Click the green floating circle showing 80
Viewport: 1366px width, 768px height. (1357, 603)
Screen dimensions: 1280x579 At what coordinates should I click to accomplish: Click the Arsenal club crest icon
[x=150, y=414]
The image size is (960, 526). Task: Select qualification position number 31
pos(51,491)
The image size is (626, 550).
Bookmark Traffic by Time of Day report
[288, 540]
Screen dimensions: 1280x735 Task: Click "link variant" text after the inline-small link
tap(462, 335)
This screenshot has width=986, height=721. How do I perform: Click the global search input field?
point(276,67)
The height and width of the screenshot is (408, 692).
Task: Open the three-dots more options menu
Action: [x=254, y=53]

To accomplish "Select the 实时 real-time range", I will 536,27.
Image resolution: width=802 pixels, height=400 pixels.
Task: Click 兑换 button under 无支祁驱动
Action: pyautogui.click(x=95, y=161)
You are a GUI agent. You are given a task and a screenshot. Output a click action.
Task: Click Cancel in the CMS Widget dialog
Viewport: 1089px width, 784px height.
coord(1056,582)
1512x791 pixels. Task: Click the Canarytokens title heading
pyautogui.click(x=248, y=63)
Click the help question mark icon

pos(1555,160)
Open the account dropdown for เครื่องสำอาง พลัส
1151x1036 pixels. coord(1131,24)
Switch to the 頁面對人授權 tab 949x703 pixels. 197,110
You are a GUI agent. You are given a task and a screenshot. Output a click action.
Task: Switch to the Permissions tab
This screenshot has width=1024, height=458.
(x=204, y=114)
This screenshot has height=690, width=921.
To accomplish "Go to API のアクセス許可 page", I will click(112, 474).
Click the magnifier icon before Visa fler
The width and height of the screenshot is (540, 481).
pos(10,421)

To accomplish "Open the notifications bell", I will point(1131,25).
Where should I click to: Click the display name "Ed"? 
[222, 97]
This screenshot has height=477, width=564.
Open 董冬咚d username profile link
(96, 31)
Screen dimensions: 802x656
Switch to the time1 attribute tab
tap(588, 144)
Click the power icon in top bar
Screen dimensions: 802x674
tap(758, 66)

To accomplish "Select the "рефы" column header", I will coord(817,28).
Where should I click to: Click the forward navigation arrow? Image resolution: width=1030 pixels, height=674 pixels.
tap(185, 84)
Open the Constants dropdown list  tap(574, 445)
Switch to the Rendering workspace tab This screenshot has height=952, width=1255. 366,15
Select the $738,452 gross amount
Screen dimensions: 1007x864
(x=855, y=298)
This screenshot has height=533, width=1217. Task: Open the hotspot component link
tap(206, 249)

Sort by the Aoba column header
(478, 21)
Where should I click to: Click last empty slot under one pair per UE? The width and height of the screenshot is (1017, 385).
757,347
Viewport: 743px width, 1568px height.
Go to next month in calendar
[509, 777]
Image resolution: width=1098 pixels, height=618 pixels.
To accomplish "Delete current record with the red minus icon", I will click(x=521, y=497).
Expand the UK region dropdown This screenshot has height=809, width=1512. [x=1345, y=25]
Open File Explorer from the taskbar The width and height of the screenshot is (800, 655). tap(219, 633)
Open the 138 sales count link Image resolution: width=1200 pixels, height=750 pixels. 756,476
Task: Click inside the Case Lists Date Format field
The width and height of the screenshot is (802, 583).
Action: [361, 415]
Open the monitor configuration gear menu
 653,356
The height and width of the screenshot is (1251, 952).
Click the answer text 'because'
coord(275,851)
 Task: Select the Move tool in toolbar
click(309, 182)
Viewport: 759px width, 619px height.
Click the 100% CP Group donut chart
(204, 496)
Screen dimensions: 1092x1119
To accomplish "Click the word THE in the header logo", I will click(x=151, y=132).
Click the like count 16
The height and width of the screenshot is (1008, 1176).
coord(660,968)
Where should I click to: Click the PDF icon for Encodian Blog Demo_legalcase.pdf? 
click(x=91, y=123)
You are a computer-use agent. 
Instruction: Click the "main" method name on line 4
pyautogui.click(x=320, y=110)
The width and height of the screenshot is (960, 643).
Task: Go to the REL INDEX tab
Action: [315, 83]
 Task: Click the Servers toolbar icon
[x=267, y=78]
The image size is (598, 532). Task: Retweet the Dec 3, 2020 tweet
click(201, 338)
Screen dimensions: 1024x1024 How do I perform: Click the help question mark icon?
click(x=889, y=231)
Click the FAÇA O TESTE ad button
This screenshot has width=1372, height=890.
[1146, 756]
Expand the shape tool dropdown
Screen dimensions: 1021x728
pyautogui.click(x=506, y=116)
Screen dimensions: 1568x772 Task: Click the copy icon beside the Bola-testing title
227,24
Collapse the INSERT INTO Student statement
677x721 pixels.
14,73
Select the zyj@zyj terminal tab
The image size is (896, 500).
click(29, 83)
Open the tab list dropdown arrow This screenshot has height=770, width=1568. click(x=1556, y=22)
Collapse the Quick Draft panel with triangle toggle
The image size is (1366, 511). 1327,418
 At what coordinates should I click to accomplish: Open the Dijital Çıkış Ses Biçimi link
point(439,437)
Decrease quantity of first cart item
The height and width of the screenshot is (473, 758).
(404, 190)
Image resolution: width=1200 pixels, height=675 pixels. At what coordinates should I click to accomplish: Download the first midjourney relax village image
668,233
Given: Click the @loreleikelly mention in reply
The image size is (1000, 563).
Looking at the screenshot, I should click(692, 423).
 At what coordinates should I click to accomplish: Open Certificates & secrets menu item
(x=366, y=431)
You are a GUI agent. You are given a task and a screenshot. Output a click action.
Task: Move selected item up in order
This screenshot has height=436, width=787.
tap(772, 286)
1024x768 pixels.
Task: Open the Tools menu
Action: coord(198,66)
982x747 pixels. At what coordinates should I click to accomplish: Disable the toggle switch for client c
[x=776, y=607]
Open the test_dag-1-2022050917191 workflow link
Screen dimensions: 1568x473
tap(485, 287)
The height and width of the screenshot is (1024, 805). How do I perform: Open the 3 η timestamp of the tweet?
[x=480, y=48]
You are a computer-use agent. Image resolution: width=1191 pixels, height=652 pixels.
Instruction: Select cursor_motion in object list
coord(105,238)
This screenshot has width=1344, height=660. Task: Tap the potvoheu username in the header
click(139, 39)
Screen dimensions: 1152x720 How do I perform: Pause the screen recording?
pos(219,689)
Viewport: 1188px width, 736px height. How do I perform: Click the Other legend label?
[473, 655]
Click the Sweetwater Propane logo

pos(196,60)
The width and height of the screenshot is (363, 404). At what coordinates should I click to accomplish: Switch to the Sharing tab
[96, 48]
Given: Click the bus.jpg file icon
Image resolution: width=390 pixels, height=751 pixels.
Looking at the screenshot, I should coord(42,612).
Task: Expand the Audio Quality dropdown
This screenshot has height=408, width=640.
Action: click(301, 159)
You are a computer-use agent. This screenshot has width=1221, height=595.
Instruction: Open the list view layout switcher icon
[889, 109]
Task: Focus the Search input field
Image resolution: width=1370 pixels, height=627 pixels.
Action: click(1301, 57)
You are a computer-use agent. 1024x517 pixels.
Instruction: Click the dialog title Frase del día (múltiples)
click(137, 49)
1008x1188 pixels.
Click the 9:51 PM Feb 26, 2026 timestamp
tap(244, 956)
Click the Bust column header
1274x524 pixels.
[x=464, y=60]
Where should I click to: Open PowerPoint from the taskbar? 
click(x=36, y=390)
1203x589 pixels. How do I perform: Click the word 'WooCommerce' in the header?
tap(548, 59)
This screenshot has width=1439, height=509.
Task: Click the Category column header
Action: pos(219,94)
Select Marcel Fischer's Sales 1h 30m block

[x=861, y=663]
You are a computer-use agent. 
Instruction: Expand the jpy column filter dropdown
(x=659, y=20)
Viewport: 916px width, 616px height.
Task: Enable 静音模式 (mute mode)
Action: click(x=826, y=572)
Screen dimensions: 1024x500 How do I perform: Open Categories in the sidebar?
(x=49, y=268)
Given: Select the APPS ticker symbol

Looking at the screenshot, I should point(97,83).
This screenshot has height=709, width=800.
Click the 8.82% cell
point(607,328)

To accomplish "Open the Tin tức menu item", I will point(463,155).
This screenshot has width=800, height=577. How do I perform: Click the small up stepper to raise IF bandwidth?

- - -

§ **ASSIGNMENT**
Search the material for the word "computer" and copy each line where it occurs.

§ **TASK ANSWER**
You are a computer-use agent. 
You are a computer-use agent. Image resolution: width=1191 pixels, height=652 pixels.
You are a computer-use agent. This screenshot has width=1221, height=595.
You are a computer-use agent. 1024x517 pixels.
You are a computer-use agent. 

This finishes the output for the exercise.